Field and river

20th International Conference of Ethiopian Studies (ICES20)
Mekelle University, Ethiopia

"Regional and Global Ethiopia - Interconnections and Identities"
1-5 October, 2018

ICES20 logo

Use the "back" button of your browser to return to the list of abstracts.

FIVE ETHIOPIAN SPEECH CORPORA [Abstract ID: 0802-10]

DERIB Ado, Addis Ababa University, Ethiopia
FEDA Negesse, Addis Ababa University, Ethiopia
BAYE Yimam, Addis Ababa University
BINYAM Sisay, UNESCO
FEKEDE Menuta, Hawassa University
MOGES Yigezu, Addis Ababa University
Ronny MEYER, INALCO – Institut national des langues et civilisations orientales
Janne Bondi JOHANNESSEN, University of Oslo

In order to describe all aspects of a language, empirical sources are necessary. Individual interviews and various types of tests and questionnaires are valuable data, but sources that contain the language in actual use are indispensable.

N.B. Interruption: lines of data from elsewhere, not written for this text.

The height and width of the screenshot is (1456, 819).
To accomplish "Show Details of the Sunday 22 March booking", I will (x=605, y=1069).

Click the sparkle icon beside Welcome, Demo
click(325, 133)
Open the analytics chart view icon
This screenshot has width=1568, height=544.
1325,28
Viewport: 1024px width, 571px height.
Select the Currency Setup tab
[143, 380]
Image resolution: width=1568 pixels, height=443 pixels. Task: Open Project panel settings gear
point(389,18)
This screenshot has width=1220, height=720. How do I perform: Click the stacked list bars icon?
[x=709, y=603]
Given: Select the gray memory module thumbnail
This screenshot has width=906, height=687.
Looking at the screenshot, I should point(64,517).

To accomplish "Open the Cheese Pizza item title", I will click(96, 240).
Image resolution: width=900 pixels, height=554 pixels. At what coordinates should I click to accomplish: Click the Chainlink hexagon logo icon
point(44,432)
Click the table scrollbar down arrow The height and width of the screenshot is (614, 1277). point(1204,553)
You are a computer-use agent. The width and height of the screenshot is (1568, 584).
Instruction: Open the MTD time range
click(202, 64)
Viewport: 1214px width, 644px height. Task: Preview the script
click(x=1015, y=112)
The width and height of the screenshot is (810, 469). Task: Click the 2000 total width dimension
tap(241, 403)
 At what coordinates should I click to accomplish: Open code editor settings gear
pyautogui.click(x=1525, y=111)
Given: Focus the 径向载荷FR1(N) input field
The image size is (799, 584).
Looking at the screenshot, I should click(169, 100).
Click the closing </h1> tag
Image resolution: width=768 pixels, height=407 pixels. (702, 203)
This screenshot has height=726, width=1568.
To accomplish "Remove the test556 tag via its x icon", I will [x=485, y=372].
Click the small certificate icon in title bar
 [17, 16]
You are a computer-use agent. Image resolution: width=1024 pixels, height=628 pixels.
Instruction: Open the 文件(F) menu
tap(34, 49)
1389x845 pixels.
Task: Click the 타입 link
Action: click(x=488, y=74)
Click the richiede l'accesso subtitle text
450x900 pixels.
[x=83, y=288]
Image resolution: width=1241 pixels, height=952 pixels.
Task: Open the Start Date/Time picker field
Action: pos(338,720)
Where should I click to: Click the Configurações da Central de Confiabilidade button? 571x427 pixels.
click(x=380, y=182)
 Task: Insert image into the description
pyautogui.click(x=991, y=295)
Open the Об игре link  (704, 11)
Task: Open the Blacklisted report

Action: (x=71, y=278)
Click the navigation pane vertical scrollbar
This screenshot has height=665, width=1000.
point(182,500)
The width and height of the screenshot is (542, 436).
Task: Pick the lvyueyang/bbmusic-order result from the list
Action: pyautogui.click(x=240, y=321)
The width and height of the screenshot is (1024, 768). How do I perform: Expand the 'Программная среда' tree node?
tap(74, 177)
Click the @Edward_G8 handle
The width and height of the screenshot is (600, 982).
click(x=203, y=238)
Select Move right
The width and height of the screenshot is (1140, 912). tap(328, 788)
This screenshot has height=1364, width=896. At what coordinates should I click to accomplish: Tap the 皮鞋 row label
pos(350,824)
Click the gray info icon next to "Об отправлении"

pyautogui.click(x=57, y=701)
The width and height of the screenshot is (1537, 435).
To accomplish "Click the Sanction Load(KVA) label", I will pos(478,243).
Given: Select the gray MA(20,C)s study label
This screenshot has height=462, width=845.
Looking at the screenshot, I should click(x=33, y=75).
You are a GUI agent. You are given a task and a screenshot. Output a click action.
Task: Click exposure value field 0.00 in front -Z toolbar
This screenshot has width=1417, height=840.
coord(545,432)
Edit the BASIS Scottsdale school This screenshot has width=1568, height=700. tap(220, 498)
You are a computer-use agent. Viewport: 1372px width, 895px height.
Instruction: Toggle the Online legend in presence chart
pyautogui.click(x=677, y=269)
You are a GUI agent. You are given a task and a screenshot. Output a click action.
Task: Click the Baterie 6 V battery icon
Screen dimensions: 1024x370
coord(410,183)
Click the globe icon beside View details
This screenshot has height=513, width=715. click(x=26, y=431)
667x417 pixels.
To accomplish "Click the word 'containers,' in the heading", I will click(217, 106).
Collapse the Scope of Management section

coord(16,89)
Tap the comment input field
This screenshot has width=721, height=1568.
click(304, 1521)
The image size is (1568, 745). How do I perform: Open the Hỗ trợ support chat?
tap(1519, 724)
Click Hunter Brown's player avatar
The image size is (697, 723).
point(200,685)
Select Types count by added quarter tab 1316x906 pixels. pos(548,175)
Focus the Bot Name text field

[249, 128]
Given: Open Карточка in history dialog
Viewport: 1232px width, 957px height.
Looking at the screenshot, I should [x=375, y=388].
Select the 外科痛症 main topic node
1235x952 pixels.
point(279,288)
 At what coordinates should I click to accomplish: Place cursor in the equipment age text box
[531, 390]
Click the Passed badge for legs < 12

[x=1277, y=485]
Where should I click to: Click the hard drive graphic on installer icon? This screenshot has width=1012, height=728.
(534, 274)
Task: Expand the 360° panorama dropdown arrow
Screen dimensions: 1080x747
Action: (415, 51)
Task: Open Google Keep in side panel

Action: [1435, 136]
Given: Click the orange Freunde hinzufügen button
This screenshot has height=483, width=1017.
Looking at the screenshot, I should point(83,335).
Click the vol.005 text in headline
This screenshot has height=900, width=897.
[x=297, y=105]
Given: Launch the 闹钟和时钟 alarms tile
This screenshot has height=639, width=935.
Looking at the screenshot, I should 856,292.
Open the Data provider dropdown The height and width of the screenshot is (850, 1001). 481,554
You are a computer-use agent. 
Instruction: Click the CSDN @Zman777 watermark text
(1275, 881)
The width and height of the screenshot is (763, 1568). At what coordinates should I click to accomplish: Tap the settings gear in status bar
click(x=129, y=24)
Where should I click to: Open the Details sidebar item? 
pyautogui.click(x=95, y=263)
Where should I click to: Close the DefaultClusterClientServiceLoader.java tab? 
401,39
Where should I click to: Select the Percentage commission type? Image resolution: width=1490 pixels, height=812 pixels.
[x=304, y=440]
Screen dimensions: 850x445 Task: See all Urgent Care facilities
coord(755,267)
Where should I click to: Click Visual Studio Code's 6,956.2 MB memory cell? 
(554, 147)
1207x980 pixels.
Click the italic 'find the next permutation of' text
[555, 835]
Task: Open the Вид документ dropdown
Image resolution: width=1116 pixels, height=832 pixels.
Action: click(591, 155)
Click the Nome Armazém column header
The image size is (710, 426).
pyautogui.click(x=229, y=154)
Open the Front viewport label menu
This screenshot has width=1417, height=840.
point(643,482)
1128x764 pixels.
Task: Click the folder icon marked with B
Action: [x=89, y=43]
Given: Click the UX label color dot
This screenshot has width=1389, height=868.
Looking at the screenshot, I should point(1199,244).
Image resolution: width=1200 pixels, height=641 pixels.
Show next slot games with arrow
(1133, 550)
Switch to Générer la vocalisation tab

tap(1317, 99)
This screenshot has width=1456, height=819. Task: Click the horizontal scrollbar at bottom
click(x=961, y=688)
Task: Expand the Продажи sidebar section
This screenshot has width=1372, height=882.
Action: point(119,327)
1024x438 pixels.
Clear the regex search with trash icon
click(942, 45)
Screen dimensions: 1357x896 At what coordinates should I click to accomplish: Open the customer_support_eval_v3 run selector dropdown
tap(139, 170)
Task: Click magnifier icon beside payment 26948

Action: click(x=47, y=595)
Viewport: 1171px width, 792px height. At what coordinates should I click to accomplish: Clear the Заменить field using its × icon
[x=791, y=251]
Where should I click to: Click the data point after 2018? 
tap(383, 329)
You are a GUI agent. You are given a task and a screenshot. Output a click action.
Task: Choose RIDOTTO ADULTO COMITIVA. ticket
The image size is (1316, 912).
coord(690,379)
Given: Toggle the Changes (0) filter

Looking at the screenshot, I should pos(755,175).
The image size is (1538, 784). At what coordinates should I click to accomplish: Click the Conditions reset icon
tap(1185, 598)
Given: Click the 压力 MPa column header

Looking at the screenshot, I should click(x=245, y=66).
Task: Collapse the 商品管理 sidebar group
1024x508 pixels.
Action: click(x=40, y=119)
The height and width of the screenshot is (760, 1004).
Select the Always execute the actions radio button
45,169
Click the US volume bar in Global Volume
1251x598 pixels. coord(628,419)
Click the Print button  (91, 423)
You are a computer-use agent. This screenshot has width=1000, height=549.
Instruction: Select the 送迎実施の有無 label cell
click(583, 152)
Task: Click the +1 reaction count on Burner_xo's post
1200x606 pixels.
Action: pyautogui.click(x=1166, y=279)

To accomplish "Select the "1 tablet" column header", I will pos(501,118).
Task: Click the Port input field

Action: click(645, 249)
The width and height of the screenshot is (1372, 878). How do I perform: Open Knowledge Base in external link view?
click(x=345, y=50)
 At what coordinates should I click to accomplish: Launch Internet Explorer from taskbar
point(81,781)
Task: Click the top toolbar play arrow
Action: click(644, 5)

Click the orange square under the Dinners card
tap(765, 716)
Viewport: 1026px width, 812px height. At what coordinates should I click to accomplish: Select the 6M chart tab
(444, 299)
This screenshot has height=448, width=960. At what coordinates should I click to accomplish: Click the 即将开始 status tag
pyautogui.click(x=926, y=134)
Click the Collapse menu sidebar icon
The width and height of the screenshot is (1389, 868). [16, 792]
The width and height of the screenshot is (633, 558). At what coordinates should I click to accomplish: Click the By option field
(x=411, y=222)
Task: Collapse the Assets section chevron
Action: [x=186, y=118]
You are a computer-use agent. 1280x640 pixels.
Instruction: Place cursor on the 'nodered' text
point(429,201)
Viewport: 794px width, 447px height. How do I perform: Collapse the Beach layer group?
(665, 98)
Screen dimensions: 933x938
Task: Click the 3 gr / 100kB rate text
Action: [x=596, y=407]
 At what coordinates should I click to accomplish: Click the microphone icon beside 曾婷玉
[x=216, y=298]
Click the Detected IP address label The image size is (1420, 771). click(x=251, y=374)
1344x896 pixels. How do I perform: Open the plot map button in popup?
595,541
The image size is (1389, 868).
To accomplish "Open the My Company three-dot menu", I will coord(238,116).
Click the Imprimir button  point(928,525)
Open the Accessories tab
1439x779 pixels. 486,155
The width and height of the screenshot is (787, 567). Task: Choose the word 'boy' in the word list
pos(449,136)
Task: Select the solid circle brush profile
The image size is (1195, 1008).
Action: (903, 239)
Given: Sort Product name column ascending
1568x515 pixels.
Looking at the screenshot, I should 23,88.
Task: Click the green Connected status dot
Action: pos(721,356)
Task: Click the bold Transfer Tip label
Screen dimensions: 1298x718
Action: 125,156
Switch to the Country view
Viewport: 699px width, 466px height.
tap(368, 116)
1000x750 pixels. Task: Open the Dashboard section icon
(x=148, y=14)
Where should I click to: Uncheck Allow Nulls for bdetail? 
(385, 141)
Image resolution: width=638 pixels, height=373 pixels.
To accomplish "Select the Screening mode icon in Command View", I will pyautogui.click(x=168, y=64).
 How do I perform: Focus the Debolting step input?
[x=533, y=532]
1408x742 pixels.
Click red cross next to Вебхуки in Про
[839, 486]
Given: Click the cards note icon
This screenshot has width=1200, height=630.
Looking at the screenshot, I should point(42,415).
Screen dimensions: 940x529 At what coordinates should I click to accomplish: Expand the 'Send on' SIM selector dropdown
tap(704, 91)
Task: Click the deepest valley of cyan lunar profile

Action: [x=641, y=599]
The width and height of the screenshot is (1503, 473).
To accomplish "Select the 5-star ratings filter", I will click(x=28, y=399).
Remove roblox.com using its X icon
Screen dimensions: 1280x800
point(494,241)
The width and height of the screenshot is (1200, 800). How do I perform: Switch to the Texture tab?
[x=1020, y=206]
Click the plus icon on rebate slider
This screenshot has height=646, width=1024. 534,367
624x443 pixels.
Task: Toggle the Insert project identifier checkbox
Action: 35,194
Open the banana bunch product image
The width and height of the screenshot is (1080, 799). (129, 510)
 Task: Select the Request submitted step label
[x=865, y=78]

Corpora represent exactly this kind of data. For written languages, text corpora can be a valuable resource, but for languages and dialects that do not have a written standard, speech corpora (machine readable and searchable linguistic data) are required. The Norwegian NORHED project Linguistic Capacity Building – Tools for the Inclusive Development of Ethiopia, 2013–2019 – aims at producing orthographies and school material for some of the under-resourced languages of Ethiopia. So far the project researchers have developed five small speech corpora that have subsequently been put into the search system Glossa. These are presented below together with basic information:

• Amharic: 25500 words, 12 informants.
• Gumer: 19000 words, 14 informants.
• Hamar: 16900 words, 2 informants.
• Muher: 40500 words, 8 informants.
• Oromo:13350 words, 3 informants.

In addition, Gamo, Haddiya and Sidaama will be available in speech corpora soon, and more material will be added to the existing ones. All the corpora have been either audiotaped or videotaped. They have been transcribed into standard orthography, if any exists, or a modified IPA transcription, using ELAN (software for annotation) . Metadata for each recording include variables such as gender, age, language background, place etc. The recordings consist of interviews and conversations. The corpus search interface is Glossa (Johannessen et al. 2008, Kosek et al. 2015), which offers a search interface with three levels of complexity, including the possibility to search for beginning and end of words, beginning and end of segments, etc. The search can be filtered through the metadata, and can be done stepwise. The results are concordances and frequency lists, from where the concordance can be consulted, and audio and video files, which are time-aligned with the transcription. The corpora are freely available for the public and can also be installed on local machines.